As he prepares to travel to ”beautiful Ireland” as Apostolic Nuncio, Archbishop Charles Brown of Aquileia has paid tribute to the country’s legacy of missionaries.
Delivering a homily at St Patrick’s Augustinian Church in Rome last weekend, the newly ordained archbishop recalled the enduring impact of Irish missionaries around the world, not least in his own United States.
”The flame of faith has been kept alive,” the archbishop said, ”not only in Ireland but it has been spread throughout the world by countless Irish missionaries and not only by them but also by simple Irish people who brought the faith to America and, in a certain sense, gave my ancestors their faith.”
Dr Brown went on to share a memory of travelling to India and finding, to his surprise, the Catholic cathedral in the southern city of Pune was named in honour of the Irish patron.
That particular St Patrick’s cathedral, the archbishop later learned, had been constructed by Irishmen serving in the British army of the 19th Century.

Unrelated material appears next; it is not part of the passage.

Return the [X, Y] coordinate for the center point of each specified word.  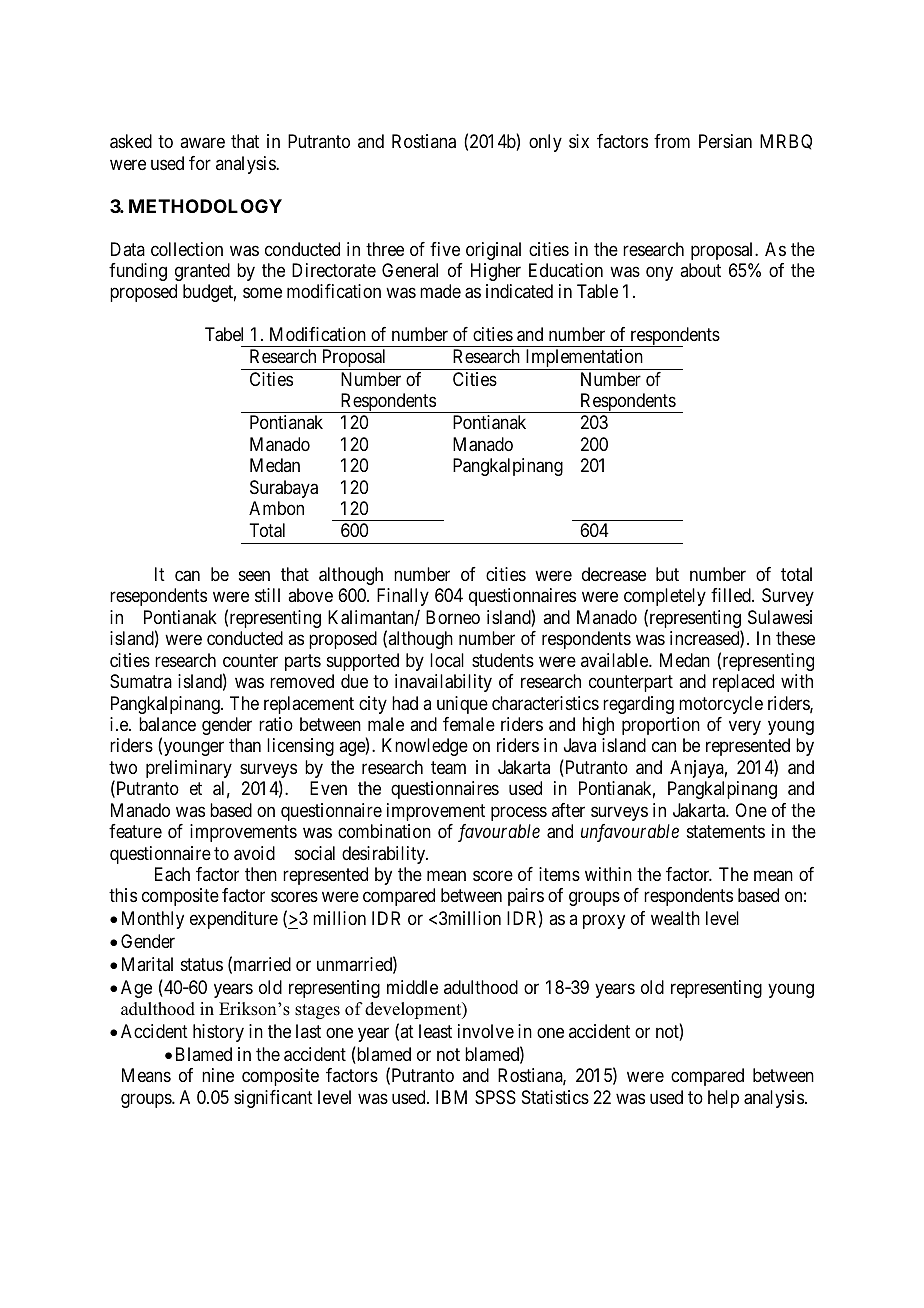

”As you know, I go now to the beautiful island of Ireland as the Pope’s representative,” he told the congregation.
”I haven’t been to Ireland for a long time but I look forward to going there [and] doing my best to be the Pope’s representative there in humility.”
St Patrick’s Church in Rome has been a focal point for both the Irish community and visiting Irish pilgrims since it was established in 1888.